All Products
Search
Document Center

OpenSearch:Import data

Last Updated:Apr 01, 2024

Data structure

A data structure organizes data based on a fixed series of fields, such as id, title, url, content, category, timestamp, and score.

image

Note

You can import data into the data structure by calling an API operation or uploading a file to the OpenSearch console.

A category field can have multiple values. Separate multiple values with commas (,). For more information, see Extended parameters.

Upload a file

1. Structured data

To upload structured data in a TXT or JSON file, click Import File on the Data Configuration page. In the Import File panel, click Upload Local File in the corresponding section to upload the file that you prepare and click Upload File.

image

To upload structured data in an EXCEL file, click Import File on the Data Configuration page. In the Import File panel, click Upload Local File in the corresponding section to upload the file that you prepare and click Upload File.

image

Note
  • The name of an EXCEL file can contain letters, digits, and underscores (_). The name can be up to 20 characters in length.

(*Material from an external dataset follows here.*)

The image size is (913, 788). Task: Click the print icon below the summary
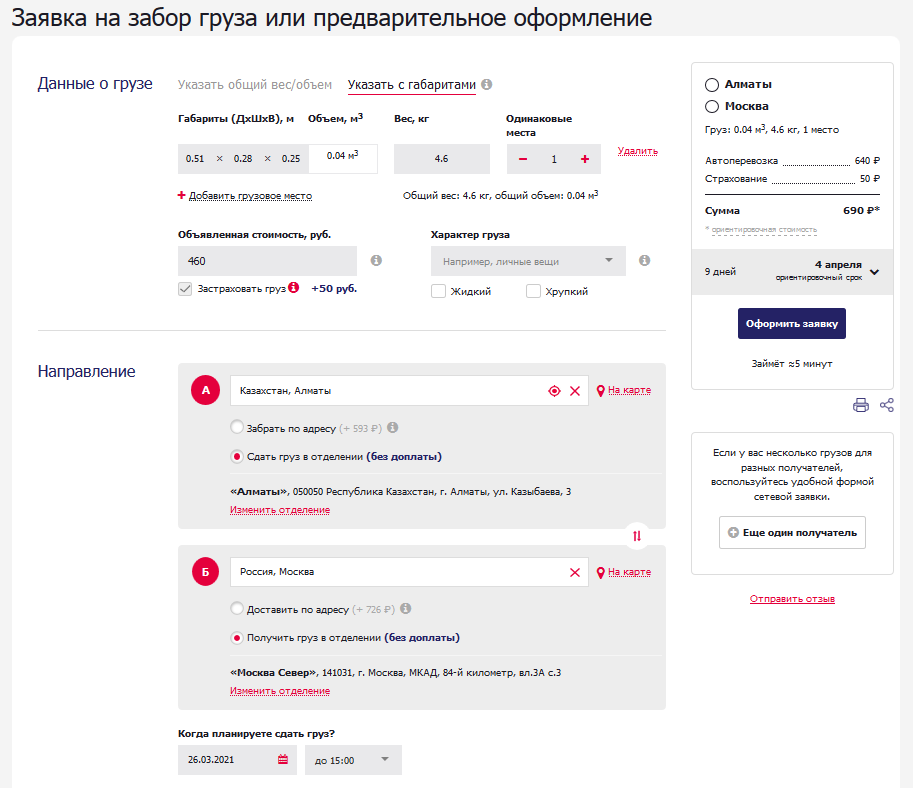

  • A field name can contain letters and underscores (_) and cannot start with an underscore (_). The name must be 1 to 30 characters in length.

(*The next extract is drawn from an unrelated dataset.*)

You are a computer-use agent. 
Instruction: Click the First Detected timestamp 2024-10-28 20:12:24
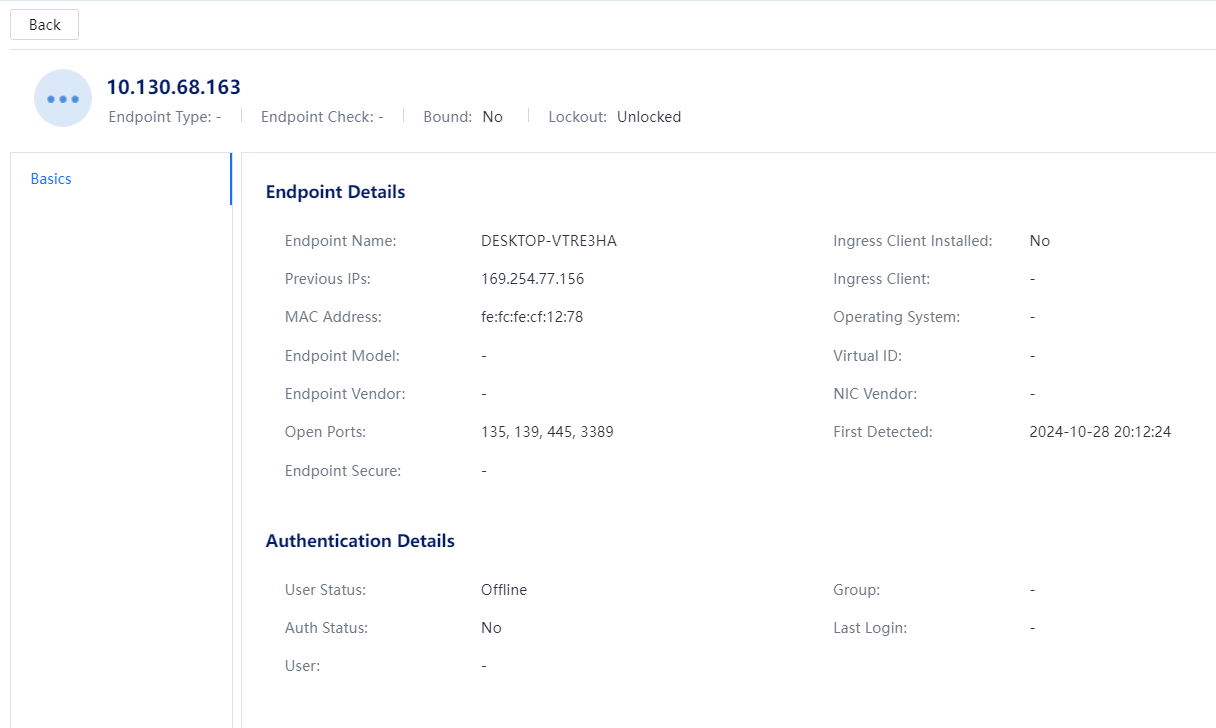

  • A maximum of 30 fields in each Excel file can be imported and queried. Excess fields are ignored.

2. Unstructured data

To upload unstructured data files in the DOC, DOCX, PDF, or HTML format, click Import File on the Data Configuration page. In the Import File panel, click Upload Local File in the corresponding section to upload the file that you prepare and click Upload File.

image

Note
  • You can upload multiple unstructured data files at a time.

  • The size of each data file cannot exceed 128 MB.

Import web pages

1. On the Default Table (main) tab of the Data Configuration page, click Web Page URL Import to import the web pages whose content is to be used for conversational searches.

image

2. In the Web Page URL Import panel, click the Web Page Import tab. Enter the URL of the web page whose content you want to import. If you want to enter multiple URLs, enter one URL in each row. Then, click Import.

image

3. In the Web Page URL Import panel, click the Website Import tab. On the Website Import tab, click Create Task. In the Create Task dialog box, enter the website URL and set the category of the website content.

image

image

Note
  • Website URL: The URL of the website whose content you want to import.

  • Category: The category of the content to be imported.

  • URL Filtering: The default URL filter condition is a URL that starts with the URL of the website that you want to access. For example, if the URL of the website is http://www.abc.com/, the default regular expression is http://www\.abc\.com/.*.

  • XPath Selector: You can use an XPath selector to query the specified content on web pages. For example, if you want to query content in the div tag on web pages, set this parameter to //div.

  • CSS Selector: You can use a CSS selector to query the specified content on web pages. For example, if you want to query content in the <div class="content">Web Page Content</div> format on web pages, set this parameter to div.content.

  • URLs that end with .png, .jpg, or .jpeg are not supported.

4. After you configure the parameters, click OK. The task enters the Pending state. After the task is complete, the task enters the Finished state, and the number of imported URLs is displayed on the Website Import tab.

image

Add a data source

1. On the Data Configuration page, click Configure Custom Table. On the page that appears, click Add Table and then select Use Data Source.

image

image.png

2. In the Select Data Source panel, click MaxCompute. Then, click Connect to Database. In the Connect to Database dialog box, configure the Project Name, AccessKey ID, and AccessKey Secret parameters as prompted, and click Connect.

image.png

image.png

Note

Project Name: the name of the MaxCompute project.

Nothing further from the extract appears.